There are two possible reasons for this.
Firstly SMTP host name matching has traditionally been defined quite vaguely. You can check the historical notes about this in RFC 6125 (a recent RFC about best practicises for host name verification, not yet widely implemented). RFC 3207 (Secure SMTP over Transport Layer Security) doesn't give much details as to where the host name should be in the certificate. RFC 4954 (SMTP Service Extension for Authentication) gives more details and talks about Subject Alternative Names, but it's in the context of SASL. Ambiguous or vague host name matching specifications are often a reason why no correct attempt to match the host name is made at all, unfortunately.
Secondly, SSL/TLS is rarely used between Mail Transfer Agents (MTA). What you're doing by getting the MX DNS record and trying to send an e-mail directly to it is typically done my MTAs, not so much by a Mail Submission Agent.
Typical usage of SSL/TLS for SMTP is between a Mail User Agent (the e-mail client) and a Mail Submission Agent (your ISP's e-mail server, where you have to authenticate).
SSL/TLS between MTAs is hard to set up, because not every server supports it and it's hard to know which MTAs will support it. Some people advocate "optimistic TLS" support, whereby you try to see whether the server you're talking to supports TLS and fall back to plain SMTP if it doesn't.
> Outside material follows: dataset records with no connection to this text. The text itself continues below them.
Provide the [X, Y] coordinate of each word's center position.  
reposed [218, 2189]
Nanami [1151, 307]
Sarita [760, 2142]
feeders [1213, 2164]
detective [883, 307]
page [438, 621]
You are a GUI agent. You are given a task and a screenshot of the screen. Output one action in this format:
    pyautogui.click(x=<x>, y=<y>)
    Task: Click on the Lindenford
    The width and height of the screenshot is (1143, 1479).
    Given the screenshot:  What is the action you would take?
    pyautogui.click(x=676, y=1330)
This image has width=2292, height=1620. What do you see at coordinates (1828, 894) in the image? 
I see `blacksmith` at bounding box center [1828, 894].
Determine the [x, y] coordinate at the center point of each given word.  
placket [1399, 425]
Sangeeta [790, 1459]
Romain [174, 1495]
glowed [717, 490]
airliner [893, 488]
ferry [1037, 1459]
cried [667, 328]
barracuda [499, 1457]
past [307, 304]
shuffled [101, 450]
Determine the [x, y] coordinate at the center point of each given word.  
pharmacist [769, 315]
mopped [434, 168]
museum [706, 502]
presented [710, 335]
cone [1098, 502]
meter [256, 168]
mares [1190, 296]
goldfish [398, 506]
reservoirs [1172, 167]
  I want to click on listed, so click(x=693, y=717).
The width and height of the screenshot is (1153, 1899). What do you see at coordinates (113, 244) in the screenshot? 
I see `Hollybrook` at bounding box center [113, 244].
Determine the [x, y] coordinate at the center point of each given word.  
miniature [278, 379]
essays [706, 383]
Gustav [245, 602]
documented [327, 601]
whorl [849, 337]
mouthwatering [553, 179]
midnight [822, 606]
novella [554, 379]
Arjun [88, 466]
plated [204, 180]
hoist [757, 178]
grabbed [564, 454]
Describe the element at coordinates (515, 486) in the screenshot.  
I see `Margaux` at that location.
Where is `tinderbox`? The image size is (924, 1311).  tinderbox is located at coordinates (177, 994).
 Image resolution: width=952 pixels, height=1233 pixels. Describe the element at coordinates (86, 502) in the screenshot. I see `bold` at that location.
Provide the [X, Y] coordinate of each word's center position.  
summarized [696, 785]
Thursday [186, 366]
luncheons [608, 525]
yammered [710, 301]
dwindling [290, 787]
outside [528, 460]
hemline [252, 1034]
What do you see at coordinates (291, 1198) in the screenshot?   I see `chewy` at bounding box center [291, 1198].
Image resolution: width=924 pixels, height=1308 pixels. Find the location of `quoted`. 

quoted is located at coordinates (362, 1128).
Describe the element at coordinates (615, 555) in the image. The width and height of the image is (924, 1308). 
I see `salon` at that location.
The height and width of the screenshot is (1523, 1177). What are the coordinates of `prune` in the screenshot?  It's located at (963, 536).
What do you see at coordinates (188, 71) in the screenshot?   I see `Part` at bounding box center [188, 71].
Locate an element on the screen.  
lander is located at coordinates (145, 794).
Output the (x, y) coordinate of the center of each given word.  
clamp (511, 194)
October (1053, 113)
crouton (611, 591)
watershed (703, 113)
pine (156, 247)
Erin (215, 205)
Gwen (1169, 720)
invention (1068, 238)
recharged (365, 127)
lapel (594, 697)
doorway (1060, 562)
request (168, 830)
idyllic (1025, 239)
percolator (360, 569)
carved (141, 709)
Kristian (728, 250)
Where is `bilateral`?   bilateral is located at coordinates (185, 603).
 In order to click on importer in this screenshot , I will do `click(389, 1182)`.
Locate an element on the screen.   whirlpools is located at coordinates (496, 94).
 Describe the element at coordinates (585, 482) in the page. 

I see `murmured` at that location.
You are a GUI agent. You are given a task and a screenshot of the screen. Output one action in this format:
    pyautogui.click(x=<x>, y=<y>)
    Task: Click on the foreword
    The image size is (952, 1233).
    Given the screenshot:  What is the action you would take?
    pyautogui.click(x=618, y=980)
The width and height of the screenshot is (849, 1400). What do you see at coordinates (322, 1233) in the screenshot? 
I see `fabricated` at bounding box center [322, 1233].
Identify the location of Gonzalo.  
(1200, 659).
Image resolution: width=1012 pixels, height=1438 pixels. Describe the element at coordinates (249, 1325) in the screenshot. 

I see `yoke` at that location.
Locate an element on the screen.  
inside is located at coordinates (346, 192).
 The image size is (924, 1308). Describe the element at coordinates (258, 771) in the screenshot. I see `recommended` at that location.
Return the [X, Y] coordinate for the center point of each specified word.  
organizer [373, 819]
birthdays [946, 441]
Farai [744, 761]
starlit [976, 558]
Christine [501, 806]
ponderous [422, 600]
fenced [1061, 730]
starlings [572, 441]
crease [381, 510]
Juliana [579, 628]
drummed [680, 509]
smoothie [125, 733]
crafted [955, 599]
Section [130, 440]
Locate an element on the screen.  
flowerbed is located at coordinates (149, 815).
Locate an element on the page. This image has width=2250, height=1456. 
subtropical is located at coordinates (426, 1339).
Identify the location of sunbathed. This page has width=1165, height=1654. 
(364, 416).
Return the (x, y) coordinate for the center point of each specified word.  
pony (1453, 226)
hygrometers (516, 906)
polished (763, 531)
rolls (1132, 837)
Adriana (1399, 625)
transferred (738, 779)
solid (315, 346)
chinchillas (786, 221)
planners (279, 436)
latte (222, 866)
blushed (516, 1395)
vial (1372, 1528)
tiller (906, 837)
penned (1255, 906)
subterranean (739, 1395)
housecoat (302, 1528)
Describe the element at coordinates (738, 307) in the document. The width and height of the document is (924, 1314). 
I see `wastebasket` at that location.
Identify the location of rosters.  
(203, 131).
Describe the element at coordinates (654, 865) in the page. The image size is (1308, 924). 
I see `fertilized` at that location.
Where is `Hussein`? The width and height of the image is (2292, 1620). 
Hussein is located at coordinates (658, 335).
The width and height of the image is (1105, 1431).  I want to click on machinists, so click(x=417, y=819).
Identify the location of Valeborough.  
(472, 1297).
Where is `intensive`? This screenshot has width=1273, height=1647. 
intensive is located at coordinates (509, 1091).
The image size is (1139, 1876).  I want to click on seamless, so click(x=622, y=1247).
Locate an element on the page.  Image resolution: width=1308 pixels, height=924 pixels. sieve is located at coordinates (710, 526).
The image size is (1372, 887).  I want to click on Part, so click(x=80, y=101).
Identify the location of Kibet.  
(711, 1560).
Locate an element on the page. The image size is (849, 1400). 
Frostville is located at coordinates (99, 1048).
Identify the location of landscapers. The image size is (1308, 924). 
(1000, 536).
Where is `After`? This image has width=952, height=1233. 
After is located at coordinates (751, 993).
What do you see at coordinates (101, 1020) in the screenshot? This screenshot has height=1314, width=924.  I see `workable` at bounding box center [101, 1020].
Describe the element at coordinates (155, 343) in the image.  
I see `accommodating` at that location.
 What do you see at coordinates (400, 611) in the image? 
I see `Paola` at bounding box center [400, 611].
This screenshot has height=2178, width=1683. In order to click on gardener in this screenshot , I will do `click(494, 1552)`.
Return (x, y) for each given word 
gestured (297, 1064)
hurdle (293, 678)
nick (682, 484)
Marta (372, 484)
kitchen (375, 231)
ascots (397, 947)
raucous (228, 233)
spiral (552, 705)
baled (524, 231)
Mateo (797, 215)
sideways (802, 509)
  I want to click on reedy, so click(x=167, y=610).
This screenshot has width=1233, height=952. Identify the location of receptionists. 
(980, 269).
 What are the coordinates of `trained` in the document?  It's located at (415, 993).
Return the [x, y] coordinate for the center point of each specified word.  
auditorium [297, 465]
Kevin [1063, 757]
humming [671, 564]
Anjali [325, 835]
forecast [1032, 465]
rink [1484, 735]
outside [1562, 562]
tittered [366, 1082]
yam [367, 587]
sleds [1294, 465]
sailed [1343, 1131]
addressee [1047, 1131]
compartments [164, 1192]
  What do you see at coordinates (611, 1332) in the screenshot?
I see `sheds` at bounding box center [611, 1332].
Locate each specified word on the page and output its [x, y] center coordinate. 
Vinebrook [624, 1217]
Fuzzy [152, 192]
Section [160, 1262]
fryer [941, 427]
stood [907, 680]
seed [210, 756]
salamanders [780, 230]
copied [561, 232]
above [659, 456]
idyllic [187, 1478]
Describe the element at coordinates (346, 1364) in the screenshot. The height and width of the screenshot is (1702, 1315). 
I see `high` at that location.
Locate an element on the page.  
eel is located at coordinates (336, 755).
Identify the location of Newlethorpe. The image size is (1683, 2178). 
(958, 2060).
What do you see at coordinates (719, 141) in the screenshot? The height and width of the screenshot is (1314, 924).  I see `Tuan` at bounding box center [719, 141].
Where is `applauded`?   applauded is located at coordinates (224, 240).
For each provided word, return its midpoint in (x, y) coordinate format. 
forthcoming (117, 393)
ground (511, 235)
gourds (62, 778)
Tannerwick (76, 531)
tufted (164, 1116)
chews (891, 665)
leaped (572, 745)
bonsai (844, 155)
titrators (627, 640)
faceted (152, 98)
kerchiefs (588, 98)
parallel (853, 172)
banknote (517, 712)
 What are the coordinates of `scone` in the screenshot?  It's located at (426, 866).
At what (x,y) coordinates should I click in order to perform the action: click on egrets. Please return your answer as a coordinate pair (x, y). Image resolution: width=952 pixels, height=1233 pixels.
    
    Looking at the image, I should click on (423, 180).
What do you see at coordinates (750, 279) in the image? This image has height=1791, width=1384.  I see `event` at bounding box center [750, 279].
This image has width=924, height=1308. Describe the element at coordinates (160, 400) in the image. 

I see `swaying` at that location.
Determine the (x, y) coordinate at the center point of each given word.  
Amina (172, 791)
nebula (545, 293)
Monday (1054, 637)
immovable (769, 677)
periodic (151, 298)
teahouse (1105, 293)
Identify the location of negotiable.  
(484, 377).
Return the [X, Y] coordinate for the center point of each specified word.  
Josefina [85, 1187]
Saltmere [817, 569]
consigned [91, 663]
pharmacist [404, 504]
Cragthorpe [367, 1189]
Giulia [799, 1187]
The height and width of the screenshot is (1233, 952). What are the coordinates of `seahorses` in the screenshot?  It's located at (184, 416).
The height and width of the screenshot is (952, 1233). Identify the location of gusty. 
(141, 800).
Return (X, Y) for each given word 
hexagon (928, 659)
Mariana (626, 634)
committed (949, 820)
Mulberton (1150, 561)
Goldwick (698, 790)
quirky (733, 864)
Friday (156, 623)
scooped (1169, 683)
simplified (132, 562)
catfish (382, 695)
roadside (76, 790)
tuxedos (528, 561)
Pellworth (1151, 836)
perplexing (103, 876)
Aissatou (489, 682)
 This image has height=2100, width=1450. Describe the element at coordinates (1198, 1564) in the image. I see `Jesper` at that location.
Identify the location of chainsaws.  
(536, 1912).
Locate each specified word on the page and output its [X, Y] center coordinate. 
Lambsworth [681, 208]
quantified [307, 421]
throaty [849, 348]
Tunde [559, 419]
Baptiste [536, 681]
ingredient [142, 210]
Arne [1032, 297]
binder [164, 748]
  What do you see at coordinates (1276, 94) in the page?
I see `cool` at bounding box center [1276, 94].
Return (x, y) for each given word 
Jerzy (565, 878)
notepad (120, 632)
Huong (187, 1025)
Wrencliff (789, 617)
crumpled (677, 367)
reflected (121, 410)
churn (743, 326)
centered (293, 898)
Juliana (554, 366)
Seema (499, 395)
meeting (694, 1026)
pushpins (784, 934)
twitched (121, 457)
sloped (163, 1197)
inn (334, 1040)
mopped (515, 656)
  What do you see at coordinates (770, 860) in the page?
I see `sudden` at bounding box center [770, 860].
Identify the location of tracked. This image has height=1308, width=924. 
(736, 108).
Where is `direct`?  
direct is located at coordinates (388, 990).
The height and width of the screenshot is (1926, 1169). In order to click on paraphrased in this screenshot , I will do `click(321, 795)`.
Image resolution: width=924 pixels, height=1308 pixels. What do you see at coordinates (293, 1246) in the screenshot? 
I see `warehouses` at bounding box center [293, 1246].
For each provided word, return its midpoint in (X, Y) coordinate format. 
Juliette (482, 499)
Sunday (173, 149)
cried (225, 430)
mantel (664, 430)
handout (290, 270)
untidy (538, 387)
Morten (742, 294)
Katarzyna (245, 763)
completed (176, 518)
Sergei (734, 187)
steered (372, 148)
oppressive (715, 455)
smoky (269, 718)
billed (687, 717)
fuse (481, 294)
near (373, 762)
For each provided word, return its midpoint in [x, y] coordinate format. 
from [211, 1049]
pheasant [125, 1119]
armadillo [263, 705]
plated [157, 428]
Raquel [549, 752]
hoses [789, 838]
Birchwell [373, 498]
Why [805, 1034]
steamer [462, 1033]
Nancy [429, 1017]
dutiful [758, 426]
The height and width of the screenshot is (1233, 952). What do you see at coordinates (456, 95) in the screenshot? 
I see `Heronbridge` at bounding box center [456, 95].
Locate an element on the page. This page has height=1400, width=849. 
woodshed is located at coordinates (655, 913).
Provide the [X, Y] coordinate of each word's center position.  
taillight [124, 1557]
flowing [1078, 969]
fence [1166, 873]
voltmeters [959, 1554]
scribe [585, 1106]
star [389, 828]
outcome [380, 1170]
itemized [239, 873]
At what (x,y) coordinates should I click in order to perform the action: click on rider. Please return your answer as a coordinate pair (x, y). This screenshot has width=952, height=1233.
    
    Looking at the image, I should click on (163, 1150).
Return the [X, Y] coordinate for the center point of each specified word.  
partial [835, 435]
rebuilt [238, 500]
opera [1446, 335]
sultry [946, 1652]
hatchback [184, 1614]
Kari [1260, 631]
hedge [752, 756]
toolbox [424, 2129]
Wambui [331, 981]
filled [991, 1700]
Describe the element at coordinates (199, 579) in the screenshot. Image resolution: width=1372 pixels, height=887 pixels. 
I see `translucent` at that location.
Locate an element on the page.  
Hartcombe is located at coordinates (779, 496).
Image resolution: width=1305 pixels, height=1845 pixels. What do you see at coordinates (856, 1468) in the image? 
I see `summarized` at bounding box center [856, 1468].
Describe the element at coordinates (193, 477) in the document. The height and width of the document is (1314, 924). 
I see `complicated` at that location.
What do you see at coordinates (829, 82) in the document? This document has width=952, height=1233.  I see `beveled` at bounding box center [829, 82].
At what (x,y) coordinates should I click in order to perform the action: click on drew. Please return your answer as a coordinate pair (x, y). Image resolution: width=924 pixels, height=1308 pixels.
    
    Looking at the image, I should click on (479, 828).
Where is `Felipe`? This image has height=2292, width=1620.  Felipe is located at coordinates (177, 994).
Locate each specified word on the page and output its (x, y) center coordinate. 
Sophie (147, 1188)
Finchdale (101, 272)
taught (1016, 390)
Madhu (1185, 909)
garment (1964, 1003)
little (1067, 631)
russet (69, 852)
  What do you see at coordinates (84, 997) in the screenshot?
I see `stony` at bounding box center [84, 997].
There's unfortunately little to gain by doing so, since you're obviously vulnerable to MITM attacks as soon as you're willing to downgrade anyway.
In addition, the MX entry you get may itself have been compromised (at least without DNSSEC).
Overall, this actually makes it quite hard to rely on any form of transport security for e-mail beyond the MUA/MSA connection. This probably explains why there's little emphasis on configuring MX servers properly for SSL/TLS.